The event is intended to challenge Diaz’s ban from campus. The RCP stated on the event’s Facebook page that the ban is “illegitimate and will not be respected.” The RCP is a Maoist organization promoting “real revolution” in the United States. It has protested on campus for several weeks as part of a national tour.
The University of Chicago Police Department (UCPD) arrested Diaz for trespassing after he stood on a table in Baker Dining Commons during an RCP protest. He has since been released, but is still barred from visiting campus.
The event was first announced at an RCP talk titled “America Was Never Great! Overthrow–Don’t Vote for–This System!” held in Stuart Hall on Thursday. Sunsara Taylor, a writer at the RCP’s Revolution newspaper, and Carl Dix, a founding member of the RCP, were the main speakers. The Platypus Affiliated Society, a campus organization for the “critique and education towards the reconstitution of a Marxian Left” sponsored the event.
The talk dealt mainly with the goals of the group and its guiding ideology, denouncing the political system of “capitalism-imperialism” of the United States and calling for an RCP–led revolution. They promoted The New Communism by Bob Avakian, the chairman of the RCP.

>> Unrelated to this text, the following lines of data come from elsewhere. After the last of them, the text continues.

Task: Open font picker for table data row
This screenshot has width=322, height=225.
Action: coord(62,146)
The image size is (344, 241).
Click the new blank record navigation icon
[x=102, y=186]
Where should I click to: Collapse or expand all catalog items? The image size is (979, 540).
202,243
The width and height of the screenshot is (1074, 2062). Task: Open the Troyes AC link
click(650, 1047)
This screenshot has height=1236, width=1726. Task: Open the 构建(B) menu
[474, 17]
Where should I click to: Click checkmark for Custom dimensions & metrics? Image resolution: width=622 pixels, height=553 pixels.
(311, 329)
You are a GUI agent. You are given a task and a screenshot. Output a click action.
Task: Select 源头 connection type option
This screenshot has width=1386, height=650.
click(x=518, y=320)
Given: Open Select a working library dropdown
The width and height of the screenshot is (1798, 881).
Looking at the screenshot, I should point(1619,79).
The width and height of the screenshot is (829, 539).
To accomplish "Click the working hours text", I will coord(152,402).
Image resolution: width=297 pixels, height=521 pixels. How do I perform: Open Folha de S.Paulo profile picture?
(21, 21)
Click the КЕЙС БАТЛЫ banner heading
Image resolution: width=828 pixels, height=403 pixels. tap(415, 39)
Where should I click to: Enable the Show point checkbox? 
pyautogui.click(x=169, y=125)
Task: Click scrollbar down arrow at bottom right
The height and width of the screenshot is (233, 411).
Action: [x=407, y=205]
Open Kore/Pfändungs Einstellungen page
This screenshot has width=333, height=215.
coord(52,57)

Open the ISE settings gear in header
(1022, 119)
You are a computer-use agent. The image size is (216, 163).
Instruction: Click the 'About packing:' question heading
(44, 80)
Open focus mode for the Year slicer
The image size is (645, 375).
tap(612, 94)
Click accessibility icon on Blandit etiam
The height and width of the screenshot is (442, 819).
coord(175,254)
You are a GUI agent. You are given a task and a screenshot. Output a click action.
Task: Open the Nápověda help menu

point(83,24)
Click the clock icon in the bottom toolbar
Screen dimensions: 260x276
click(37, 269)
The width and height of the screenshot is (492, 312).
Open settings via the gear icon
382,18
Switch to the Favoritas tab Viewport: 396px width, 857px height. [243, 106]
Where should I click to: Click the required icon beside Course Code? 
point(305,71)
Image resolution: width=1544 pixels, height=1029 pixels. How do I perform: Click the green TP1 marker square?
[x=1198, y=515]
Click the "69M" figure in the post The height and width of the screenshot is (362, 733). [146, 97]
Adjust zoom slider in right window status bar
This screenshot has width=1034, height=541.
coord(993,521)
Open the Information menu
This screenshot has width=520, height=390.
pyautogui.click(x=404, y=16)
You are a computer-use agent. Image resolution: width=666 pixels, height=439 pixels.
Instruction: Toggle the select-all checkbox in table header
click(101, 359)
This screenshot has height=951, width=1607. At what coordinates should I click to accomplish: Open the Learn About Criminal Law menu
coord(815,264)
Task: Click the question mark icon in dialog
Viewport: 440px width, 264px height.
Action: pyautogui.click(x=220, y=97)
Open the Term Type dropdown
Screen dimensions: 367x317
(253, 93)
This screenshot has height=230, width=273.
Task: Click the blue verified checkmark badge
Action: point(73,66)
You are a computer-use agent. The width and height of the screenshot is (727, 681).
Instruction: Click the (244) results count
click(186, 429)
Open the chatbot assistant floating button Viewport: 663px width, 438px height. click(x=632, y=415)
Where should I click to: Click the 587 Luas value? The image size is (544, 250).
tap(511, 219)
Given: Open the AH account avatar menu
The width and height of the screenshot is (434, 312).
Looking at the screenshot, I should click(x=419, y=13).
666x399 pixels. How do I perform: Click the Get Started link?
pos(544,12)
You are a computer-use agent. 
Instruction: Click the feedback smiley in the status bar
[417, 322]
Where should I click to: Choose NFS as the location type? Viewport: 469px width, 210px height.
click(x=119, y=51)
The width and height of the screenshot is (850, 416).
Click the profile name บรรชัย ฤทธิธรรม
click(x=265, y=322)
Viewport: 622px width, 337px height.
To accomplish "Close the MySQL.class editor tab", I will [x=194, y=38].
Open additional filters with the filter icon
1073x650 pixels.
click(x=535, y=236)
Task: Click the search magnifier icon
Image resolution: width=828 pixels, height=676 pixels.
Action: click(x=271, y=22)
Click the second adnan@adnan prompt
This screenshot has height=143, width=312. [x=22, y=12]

The RCP holds that the arrest of Diaz was an instance of police brutality, and framed his talk on Tuesday as both a challenge to the UCPD and a protest for free speech. Taylor encouraged students to “challenge the University of Chicago, embarrass [the] University of Chicago. Make it live up to its so-called proclamation of free speech.”
Diaz will be on campus at 3 p.m., at a location to be announced.